Other production, distribution and operating costs decreased $3,806, or 8.1 percent and
$4,187, or 4.5 percent, in the three and six months ended June 30, 2011, respectively. These
decreases reflect lower consulting expense during 2011 and a non-recurring legal settlement of
$2,500 recorded during the second quarter of 2010.
Newsprint, ink and other supplies increased $2,579, or 20.6 percent and $5,860, or 24.7
percent, in the three and six months ended June 30, 2011, respectively. These increases are related
to higher newsprint consumption and newsprint cost per metric ton. For the three months ended June
30, 2011, the Companys publishing operations used approximately 16,928 metric tons at an average
cost of $646 per metric ton compared to approximately 16,699 metric tons, at average cost of $552
per metric ton for the same period in 2010. For the six months ended June 30, 2011, the Companys
publishing operations used approximately 33,731 metric tons at an average cost of $644 per metric
ton compared to approximately 32,735 metric tons, at average cost of $540 per metric ton for the
same period in 2010. The increase in newsprint consumption for the three months ended June 30,
2011, is related to increased commercial printing contracts and increased consumption in printing
of niche publications.
Depreciation decreased $185, or 2.2 percent and $1,766, or 10.0 percent, for the three and six
months ended June 30, 2011, respectively. Depreciation expense decreased due to lower levels of
depreciable assets. This decrease was partially offset by a revision, made in the second quarter
of 2011, in the estimated useful lives for certain property, plant and equipment that was
determined to no longer have a remaining useful life. This revision resulted in additional
depreciation expense of $1,017 in the three and six months ended June 30, 2011.

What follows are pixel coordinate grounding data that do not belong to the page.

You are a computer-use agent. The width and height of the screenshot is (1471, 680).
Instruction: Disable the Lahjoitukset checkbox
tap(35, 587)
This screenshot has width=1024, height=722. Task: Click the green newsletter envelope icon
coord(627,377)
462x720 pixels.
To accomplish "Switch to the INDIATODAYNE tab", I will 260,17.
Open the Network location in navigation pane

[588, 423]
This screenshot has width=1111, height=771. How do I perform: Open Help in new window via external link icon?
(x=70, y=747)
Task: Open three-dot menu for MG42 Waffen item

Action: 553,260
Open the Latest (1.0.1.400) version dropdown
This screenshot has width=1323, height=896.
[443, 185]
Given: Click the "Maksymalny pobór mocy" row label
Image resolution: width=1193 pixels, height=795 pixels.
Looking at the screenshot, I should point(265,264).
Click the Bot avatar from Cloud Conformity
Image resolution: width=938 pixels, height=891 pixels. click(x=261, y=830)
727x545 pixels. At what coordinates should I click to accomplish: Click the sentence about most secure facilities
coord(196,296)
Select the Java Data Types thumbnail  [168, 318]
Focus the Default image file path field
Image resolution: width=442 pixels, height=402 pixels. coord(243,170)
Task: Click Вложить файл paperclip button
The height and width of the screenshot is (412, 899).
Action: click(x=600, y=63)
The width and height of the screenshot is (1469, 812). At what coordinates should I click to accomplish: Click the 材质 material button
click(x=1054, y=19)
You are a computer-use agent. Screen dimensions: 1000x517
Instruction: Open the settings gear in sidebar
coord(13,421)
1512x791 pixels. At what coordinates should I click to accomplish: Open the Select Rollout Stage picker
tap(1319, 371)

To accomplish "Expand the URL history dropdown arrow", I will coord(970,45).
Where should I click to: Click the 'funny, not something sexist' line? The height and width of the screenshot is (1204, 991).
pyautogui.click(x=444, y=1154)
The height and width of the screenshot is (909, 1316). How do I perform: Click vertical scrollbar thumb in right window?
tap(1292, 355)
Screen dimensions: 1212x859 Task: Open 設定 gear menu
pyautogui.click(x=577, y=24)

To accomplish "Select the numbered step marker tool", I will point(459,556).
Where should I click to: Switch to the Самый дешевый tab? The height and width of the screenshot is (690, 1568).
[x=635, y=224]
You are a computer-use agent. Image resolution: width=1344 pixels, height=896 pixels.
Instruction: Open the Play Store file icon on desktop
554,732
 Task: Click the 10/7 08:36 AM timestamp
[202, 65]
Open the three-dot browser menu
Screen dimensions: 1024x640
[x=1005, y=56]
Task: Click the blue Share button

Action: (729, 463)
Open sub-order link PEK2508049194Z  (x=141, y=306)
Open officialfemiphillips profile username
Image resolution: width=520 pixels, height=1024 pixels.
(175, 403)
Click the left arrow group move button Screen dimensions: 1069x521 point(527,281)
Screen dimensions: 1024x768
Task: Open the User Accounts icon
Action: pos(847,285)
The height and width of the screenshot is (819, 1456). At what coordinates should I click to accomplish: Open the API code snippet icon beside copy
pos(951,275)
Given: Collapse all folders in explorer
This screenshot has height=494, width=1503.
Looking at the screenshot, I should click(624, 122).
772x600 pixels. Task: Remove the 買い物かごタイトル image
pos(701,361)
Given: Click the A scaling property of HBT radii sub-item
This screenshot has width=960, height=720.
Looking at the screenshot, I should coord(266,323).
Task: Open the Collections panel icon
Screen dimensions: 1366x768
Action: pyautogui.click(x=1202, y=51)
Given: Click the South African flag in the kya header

Pension plan withdrawal loss was $1,988 for the three and six months ended June 30, 2011,
respectively. This loss is related to the finalization of the allocation of the assets and
liabilities from the GBD Pension Plan in the second quarter of 2011.
Interest Expense
The Company had no borrowings outstanding during the periods presented. Interest expense
arises from amortization of the fees under the Credit Agreement, letter of credit fees and interest
expense on reserves recorded for uncertain tax positions. Interest expense was relatively flat for
all periods presented.
Other Income, Net
Other income, net decreased $5,521 and $4,281 for the three and six months ended June 30,
2011, respectively, compared to the same periods in 2010. This decrease reflects the non-operating
gain recorded in June 2010 of approximately $5,373 related to the sale of a parking garage in
Providence, Rhode Island. The decrease is partially offset by increases in income from equity
method
investments of $376 and $732, for the three and six months ended June 30, 2011,
respectively, and a gain of $729 in the six months ended June 30, 2011, related to the sale of an
investment that had been previously written off.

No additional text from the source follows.